The septuagenarian lovers are on their way to get married after 31 years of living in sin, to go to Canada (they live somewhere in Maine), where it’s legal. Now they just need another colourful character and he comes conveniently as a hitchhiker (picked up to confuse the authorities who are after two old women on the lam) named Prentice, played by Ryan Doucette, who is definitely eye candy for old ladies. This guy turns out to be very colourful indeed, a kind of poet-drifter-male-stripper sort of dude given to sleeping naked in the back of pick-up trucks, which probably wouldn’t be very comfortable even in the summer in rural Nova Scotia. But if we sat here all day banging away on the all the improbabilities in this movie, we’d never enjoy good cinema for what it is – a dream factory. Suspend your disbelief, shut up and move on.

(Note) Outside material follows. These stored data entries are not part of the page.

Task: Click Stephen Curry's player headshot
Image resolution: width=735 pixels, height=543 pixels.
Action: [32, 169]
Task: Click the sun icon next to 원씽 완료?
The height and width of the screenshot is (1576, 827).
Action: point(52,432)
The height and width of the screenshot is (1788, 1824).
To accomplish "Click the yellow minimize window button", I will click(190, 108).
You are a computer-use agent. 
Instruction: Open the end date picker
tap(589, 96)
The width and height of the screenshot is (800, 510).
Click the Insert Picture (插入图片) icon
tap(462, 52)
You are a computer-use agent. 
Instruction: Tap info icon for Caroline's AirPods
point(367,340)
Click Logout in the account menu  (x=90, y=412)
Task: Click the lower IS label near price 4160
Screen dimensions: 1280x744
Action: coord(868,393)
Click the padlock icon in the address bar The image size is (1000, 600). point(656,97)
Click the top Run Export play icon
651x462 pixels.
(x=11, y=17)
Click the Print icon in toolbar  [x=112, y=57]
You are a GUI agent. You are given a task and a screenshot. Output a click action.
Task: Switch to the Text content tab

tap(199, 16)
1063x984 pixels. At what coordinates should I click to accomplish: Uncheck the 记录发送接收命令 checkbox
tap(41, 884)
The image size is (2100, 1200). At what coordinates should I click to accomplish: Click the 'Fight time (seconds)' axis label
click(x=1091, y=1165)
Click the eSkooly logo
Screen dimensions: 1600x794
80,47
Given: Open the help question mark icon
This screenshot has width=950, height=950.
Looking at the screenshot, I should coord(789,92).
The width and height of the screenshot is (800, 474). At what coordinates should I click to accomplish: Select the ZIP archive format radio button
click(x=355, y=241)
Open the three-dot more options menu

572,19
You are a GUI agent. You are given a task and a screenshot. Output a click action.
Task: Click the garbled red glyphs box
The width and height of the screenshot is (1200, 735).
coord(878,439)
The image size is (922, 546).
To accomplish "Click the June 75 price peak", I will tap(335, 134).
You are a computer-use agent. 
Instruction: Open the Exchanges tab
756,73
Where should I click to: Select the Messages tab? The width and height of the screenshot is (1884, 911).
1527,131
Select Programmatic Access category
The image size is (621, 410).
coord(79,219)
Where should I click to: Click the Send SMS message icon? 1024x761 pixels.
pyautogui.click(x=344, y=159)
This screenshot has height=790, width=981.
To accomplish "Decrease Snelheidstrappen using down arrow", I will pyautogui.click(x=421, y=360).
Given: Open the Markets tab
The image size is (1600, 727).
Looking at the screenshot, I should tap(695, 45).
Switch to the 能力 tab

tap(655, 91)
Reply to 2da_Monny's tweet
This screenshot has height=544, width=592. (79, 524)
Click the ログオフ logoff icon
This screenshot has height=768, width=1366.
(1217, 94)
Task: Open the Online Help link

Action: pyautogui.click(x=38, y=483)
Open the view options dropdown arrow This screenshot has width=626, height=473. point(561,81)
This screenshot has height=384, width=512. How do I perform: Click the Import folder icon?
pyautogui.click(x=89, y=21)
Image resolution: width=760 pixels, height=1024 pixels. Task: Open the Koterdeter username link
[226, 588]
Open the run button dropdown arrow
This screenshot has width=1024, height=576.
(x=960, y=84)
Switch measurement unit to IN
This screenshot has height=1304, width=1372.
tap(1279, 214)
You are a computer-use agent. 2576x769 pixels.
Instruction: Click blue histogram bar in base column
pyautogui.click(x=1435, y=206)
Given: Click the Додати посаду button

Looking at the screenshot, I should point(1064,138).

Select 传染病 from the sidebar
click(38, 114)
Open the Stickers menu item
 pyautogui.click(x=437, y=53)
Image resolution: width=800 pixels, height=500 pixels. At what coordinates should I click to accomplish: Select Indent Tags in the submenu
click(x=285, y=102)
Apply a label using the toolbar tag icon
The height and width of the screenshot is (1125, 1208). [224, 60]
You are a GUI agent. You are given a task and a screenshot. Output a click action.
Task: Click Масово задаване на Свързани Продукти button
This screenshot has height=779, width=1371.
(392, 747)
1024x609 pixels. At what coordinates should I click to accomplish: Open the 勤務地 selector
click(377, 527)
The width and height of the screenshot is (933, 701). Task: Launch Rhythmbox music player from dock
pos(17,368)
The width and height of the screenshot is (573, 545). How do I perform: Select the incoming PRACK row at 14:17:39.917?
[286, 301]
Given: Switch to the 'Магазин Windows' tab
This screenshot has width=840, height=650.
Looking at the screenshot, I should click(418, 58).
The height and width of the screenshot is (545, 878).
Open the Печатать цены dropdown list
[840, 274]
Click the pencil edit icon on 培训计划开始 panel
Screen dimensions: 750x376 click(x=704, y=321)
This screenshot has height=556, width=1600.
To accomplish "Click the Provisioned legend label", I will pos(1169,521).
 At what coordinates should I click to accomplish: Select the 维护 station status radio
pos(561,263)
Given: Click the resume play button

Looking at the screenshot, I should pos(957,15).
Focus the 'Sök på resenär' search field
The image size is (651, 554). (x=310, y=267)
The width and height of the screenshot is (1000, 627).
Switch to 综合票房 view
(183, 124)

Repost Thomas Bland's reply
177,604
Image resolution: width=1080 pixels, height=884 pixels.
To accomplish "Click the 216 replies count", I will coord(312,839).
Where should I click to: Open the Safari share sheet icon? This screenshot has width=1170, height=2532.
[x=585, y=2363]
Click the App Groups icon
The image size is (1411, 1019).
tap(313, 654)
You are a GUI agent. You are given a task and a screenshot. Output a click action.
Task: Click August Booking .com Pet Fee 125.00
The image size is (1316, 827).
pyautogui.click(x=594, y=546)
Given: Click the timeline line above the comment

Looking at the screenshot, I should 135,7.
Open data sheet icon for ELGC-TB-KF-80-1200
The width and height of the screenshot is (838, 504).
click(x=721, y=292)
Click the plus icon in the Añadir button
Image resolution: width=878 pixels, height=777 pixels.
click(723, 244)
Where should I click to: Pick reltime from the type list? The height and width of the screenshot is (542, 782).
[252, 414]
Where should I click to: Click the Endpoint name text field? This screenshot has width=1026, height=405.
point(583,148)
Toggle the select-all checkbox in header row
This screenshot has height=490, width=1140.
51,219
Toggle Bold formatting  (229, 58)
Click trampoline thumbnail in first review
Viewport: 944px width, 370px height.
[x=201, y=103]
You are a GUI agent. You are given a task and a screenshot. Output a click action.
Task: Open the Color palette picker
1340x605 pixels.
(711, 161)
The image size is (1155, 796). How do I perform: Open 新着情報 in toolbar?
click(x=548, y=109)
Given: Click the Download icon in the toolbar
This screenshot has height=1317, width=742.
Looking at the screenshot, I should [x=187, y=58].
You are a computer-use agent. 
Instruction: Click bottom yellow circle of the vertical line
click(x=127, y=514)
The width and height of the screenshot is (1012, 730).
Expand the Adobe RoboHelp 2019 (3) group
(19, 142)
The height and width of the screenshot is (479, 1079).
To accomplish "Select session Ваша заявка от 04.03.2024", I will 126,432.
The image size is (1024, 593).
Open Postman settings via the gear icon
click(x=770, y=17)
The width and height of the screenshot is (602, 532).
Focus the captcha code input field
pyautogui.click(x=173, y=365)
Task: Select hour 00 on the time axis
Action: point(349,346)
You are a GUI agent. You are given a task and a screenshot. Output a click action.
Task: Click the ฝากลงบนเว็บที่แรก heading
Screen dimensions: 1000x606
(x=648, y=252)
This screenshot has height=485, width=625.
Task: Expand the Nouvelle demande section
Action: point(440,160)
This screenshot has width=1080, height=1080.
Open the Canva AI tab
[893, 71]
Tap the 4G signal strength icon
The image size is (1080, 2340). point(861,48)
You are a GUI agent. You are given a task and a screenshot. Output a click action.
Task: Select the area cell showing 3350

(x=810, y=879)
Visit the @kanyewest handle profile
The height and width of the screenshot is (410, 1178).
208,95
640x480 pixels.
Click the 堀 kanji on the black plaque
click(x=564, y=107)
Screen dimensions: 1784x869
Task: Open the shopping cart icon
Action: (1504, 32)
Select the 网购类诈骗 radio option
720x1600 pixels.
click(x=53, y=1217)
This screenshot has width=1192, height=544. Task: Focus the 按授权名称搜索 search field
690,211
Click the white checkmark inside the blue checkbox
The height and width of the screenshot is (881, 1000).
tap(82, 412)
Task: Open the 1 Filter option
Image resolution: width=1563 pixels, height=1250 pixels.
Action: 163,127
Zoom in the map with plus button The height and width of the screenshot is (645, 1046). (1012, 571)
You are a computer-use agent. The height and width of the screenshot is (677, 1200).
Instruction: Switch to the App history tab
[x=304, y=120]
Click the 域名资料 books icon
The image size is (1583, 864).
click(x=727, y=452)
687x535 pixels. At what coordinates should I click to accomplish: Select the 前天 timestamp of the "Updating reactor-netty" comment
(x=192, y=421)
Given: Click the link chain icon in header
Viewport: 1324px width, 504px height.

The ladies effectively adopt Prentice as their son as the adventure continues, adding yet another emotional element to a tale already packed with pathos. A love story at heart, Cloudburst of course addresses the gay marriage issue, but just as important is the issue of aging, the idea of dying with dignity and the Western practice of dumping our parents (or grandparents) into plush prisons when they become too much of a burden. (See the great documentary Andrew Jenks: Room 335 for a fuller exploration of this theme; screens Monday at noon at the Garneau). And shot throughout this journey is a madcap comedy peppered with Stella’s jaw-dropping lines. Sample: “If I was on death row, I’d request my last meal to be right between k.d. lang’s legs.”

Now there’s an image you’ll never get out of your head. That’s the idea.

Brenda Fricker will be here for the opening on Friday night.